• Extract to read:
Yet, somehow I persevered through my long, on-the-job training, learning to juggle a child (later, children) and freelance assignments, cutting back on work, taking more on, as the demands of life ebbed and flowed. Eventually, I settled into a terrific gig, as a monthly columnist for SKIRT! Magazine for its first five years. My support system was exceptional: regular sitters, a helpful, hands-on husband, a mother and a sister who lived five blocks and eight blocks away, respectively. Nonetheless, well into my older children’s teen years, I still thought of myself as having two personae: one, that slightly bohemian person, the artist, the loner who stood slightly outside the culture; the other, the mother whose job was just the opposite: to carry the culture forward, both through the birth process and later via actual trips in her minivan.
From time to time I fantasized what my life would be like if I did not have the responsibilities and encumbrances of a family. What if I did not have to cook meals for six on a daily basis, settle sibling disputes, sit through long games in the gymnasium, call out vocabulary on flash cards, or find someone else’s missing shoe or lost jacket at 6:30 a.m.? What if each day were a luxurious tabula rasa on which to paint words, eat a carton of yogurt for dinner, sleep whenever, read for hours at a stretch, talk to fellow artists, daydream, or entice the muse? What would it be like to be able to call one’s time wholly one’s own?
When the kids were in middle and high school, I had my chance to find out. Rounding up my best writing samples, I applied for a competitive fellowship to attend an artists’ colony for two blissful weeks. My application was bolstered by the recommendation of a novelist friend, much established, who had insight both into my work and my hectic life as a mother of four. I never read his letter of recommendation, but, he once told me the gist of it: “if any writer could benefit from two weeks at a writers’ colony, it’s this woman.” (Translation: please take this beleaguered mother in and give her asylum!)

• Written instruction: In the passage above about juggling freelance writing and raising children, for how long did the writer serve as a monthly columnist for SKIRT! Magazine?

• Data extract:

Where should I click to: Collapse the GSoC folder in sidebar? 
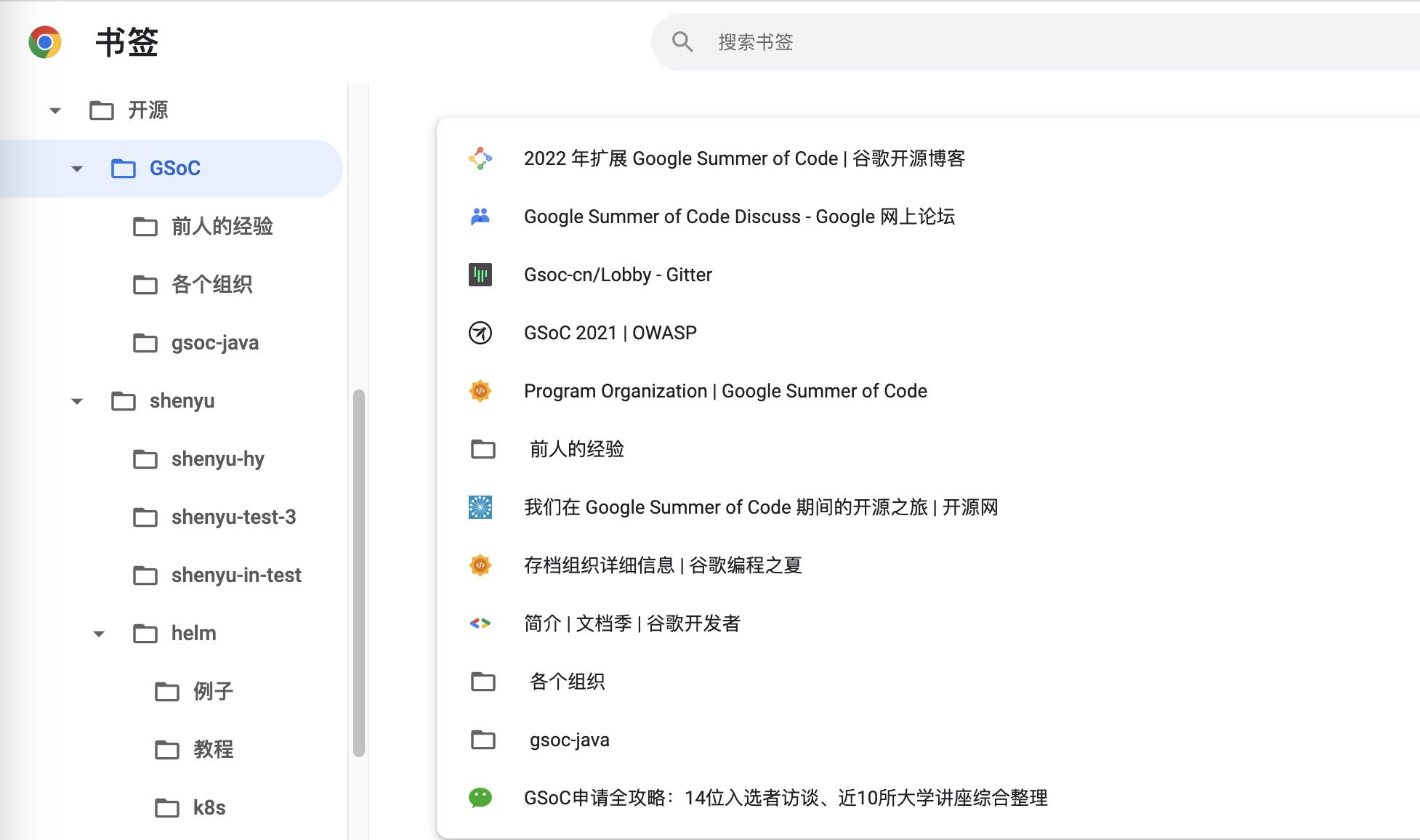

• Solution for this problem: For the magazine's first five years.